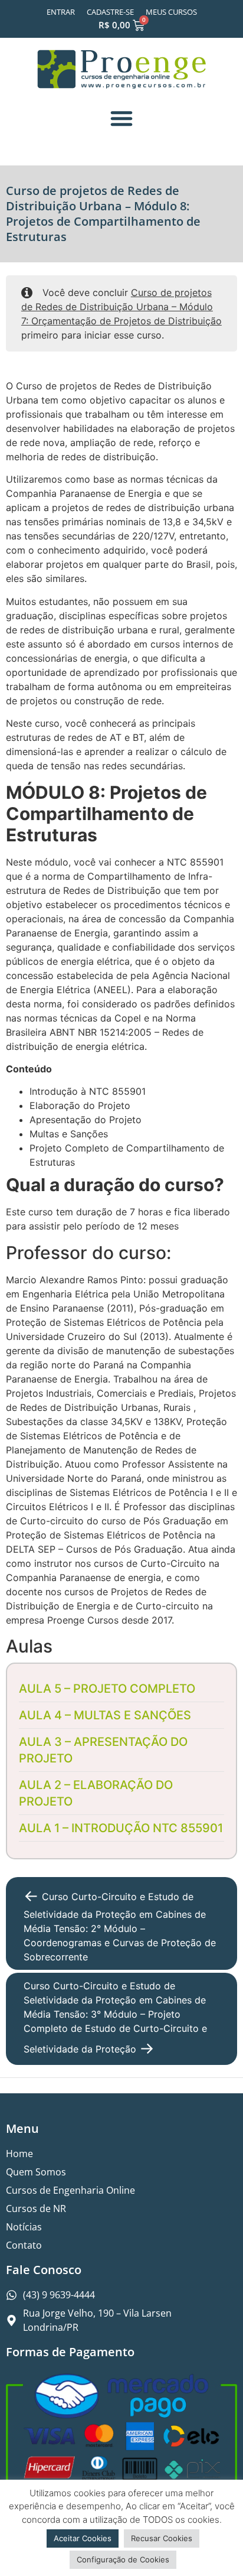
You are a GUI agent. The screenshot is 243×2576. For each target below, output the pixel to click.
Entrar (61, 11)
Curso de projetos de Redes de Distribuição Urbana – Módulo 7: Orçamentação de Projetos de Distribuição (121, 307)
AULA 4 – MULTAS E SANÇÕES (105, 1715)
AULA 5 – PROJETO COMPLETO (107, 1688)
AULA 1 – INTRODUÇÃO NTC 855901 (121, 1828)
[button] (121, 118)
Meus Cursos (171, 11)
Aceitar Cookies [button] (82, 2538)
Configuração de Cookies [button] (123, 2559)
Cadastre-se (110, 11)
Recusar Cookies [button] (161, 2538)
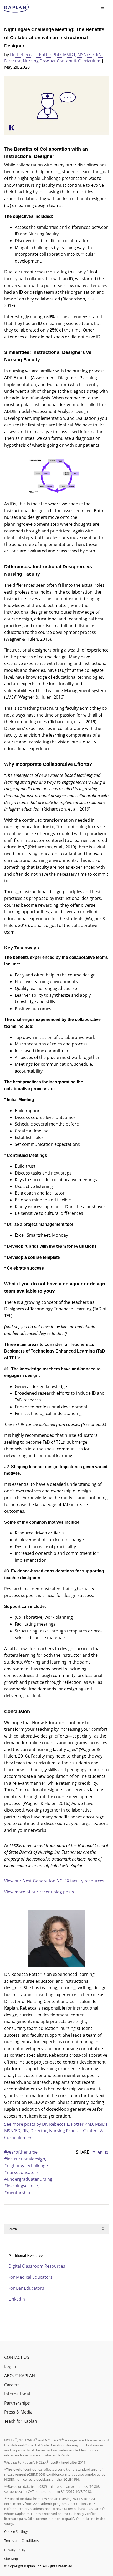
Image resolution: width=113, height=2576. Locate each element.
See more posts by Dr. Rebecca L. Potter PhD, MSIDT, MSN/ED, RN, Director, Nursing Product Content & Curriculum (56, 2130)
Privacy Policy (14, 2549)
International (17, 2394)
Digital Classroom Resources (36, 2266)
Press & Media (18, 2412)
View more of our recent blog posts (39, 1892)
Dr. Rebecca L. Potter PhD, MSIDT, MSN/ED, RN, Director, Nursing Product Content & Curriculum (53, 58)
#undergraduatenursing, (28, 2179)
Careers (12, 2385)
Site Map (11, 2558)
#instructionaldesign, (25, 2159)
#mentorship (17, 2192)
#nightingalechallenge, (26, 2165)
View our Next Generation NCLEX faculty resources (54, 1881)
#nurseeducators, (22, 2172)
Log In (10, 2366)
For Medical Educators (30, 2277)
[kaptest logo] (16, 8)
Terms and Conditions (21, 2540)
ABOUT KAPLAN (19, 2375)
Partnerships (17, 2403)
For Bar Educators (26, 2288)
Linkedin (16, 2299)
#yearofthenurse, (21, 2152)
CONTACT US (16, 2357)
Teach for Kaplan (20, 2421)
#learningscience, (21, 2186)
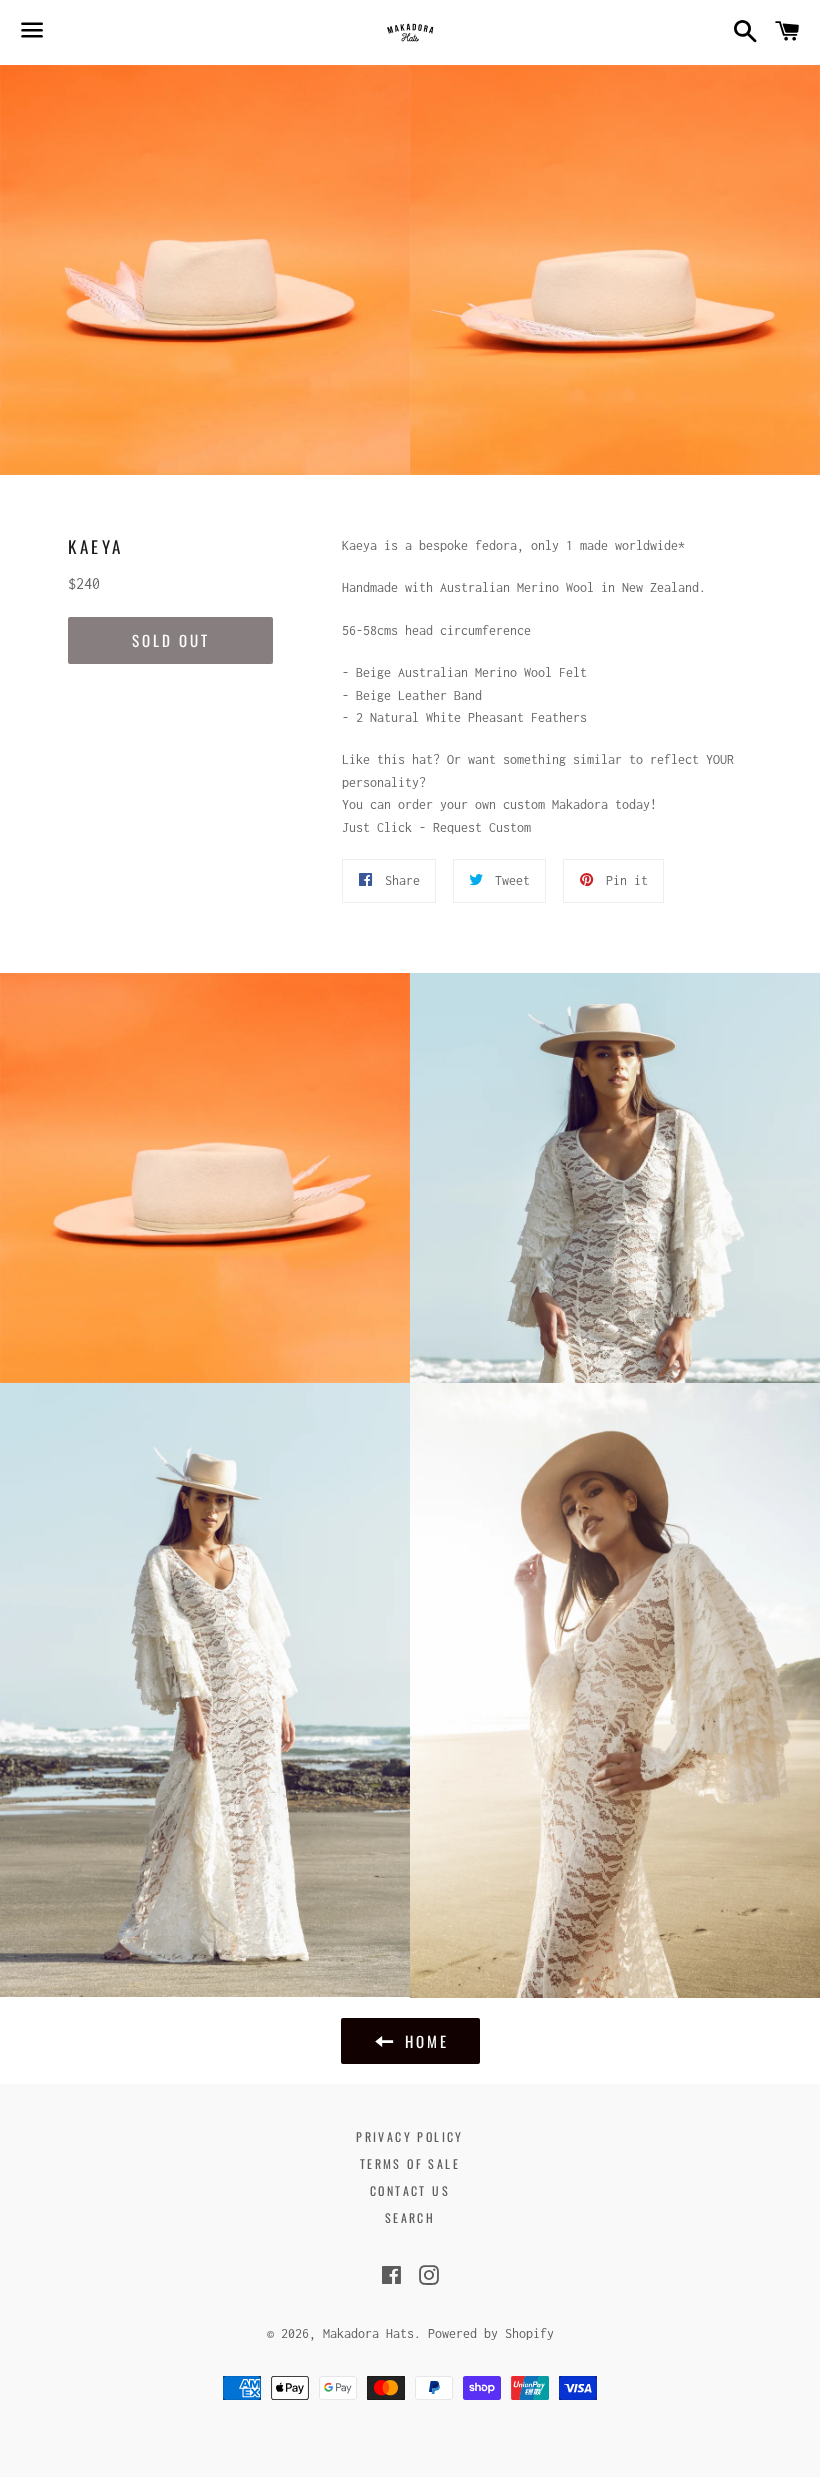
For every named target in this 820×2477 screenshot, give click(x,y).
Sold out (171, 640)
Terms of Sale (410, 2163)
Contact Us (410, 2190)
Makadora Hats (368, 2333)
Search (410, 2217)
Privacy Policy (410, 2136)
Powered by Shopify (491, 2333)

_ _ _ _

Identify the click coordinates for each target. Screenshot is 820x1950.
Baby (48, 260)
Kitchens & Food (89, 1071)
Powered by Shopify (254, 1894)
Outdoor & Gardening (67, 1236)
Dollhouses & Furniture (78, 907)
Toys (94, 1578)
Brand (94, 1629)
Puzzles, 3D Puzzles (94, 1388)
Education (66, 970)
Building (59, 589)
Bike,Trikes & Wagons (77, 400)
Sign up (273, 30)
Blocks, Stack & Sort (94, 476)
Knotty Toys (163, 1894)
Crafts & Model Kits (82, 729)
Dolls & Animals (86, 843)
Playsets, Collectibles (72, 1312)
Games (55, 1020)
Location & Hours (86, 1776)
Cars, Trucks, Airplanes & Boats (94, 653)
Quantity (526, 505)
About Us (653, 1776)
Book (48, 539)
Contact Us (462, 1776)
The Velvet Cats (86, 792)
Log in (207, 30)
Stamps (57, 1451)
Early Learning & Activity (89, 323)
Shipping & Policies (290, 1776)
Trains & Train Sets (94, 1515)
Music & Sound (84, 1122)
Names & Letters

_ _ _ _

● **Aim of the exercise**: Every line above holding the string "AULA" should be listed.

● **Solved problem**:
AULA 4 – MULTAS E SANÇÕES (105, 1715)
AULA 5 – PROJETO COMPLETO (107, 1688)
AULA 1 – INTRODUÇÃO NTC 855901 (121, 1828)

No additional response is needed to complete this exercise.